*** Opening DATA EXTRACT ***

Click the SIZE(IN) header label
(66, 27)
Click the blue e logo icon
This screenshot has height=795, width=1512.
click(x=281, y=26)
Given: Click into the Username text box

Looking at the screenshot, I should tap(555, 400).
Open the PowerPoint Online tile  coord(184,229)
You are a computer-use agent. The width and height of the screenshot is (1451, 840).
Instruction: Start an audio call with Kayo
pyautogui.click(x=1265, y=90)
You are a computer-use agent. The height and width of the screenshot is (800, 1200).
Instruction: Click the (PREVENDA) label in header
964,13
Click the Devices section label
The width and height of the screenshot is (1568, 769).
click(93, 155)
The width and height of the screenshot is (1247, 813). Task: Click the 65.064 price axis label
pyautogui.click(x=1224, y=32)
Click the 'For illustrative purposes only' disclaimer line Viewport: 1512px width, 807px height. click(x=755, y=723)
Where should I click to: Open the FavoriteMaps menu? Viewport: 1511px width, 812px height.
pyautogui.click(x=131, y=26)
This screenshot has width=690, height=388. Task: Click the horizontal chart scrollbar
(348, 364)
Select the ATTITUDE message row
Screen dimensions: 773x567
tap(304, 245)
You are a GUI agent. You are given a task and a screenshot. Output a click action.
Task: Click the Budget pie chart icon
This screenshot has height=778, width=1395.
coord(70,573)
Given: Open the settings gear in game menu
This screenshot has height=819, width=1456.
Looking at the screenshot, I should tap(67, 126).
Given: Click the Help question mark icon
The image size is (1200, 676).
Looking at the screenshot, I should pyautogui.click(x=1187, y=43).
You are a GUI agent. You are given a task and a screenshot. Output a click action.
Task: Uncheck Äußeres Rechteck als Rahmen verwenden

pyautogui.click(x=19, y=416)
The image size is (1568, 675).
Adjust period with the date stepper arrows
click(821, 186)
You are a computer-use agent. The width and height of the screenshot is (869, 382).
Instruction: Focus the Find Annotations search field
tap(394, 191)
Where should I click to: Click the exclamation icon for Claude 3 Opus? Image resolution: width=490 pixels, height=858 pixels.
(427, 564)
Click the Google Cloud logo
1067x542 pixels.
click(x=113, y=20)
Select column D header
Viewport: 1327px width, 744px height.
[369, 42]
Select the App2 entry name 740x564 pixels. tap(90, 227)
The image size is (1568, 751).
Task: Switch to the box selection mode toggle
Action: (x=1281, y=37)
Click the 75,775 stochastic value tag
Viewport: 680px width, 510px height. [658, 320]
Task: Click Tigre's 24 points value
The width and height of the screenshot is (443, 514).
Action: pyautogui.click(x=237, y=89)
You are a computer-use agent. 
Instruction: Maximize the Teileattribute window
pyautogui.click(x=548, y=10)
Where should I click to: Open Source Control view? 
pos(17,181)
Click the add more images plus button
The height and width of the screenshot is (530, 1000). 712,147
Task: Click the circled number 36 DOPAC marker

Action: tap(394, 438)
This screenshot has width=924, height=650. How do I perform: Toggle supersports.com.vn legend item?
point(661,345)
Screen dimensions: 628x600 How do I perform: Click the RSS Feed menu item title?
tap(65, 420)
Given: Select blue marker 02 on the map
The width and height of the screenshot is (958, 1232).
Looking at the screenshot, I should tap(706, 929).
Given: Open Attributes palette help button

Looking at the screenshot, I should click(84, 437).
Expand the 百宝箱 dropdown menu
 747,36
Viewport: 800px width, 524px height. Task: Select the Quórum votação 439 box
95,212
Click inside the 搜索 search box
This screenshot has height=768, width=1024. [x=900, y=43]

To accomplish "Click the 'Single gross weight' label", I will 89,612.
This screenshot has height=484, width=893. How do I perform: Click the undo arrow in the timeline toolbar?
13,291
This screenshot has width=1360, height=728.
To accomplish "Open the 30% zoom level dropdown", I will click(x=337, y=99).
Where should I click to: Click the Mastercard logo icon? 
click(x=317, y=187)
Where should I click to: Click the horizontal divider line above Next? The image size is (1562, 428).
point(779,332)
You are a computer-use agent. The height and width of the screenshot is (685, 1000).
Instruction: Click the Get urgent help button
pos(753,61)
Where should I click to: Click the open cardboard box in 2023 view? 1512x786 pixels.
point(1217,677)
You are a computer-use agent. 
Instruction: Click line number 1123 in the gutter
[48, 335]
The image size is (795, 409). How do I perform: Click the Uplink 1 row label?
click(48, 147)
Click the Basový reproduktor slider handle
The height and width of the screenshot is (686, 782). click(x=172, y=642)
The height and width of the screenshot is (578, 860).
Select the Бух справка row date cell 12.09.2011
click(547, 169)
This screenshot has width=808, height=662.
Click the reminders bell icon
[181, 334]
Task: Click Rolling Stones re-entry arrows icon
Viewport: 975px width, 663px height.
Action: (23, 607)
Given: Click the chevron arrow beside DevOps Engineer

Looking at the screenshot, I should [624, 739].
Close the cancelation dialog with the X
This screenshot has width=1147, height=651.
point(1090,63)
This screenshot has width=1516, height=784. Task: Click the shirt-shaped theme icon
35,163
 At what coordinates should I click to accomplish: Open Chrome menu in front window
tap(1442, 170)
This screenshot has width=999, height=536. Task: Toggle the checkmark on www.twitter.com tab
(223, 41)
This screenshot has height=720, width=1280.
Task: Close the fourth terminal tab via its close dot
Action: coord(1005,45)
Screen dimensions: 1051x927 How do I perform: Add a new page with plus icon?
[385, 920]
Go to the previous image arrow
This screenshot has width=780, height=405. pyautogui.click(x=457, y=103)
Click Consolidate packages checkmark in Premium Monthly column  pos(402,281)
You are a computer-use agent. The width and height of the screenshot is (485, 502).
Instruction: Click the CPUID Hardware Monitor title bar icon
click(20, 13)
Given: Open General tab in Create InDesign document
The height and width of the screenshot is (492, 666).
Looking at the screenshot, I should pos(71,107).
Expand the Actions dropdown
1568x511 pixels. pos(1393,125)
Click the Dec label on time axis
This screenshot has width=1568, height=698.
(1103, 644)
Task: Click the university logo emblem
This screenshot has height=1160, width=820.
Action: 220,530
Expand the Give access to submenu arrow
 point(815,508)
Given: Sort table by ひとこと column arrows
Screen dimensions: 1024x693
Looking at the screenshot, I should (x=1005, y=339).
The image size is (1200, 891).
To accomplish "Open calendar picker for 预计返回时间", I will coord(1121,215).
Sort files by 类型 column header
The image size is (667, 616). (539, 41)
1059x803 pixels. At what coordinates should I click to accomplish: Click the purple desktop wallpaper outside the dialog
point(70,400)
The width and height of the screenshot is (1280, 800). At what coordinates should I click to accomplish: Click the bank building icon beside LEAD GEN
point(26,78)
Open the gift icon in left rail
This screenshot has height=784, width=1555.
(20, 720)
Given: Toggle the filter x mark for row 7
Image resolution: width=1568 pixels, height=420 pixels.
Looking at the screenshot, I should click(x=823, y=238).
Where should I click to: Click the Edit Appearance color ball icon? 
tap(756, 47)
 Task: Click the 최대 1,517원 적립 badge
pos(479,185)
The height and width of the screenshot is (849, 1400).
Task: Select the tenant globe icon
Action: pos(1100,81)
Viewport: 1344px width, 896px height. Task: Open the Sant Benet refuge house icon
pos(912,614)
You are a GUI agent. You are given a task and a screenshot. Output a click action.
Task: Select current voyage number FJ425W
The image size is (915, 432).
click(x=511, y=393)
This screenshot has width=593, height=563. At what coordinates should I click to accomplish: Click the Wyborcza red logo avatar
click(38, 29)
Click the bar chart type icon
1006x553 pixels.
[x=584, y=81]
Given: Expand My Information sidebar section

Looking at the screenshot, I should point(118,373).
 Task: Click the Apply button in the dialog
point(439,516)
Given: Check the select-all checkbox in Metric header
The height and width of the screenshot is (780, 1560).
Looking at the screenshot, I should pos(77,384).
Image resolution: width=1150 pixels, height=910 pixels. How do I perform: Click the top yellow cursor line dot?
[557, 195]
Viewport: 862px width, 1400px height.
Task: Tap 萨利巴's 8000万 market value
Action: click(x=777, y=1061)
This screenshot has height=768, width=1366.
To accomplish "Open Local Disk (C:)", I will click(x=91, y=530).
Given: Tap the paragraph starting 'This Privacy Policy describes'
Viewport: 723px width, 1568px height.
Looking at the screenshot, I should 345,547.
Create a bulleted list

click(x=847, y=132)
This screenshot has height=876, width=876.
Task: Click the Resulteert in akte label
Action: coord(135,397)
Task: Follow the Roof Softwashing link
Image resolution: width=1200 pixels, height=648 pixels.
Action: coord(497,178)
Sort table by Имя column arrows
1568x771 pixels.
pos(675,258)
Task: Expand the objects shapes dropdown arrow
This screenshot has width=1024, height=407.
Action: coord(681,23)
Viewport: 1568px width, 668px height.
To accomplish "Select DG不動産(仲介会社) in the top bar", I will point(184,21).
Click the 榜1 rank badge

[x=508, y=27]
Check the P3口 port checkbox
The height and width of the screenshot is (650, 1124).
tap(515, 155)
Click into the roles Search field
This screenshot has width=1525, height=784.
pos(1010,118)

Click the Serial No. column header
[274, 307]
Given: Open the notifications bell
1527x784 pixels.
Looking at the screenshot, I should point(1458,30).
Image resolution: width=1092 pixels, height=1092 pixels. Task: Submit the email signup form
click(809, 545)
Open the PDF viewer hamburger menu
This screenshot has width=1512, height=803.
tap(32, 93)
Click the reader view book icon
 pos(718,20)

*** Closing DATA EXTRACT ***

* _WHAT TO WORK ON_:
Every line in the entries above that mentions the word "blue" must be shown.

* _RESPONSE TO THE TASK_:
Click the blue e logo icon
Given: Select blue marker 02 on the map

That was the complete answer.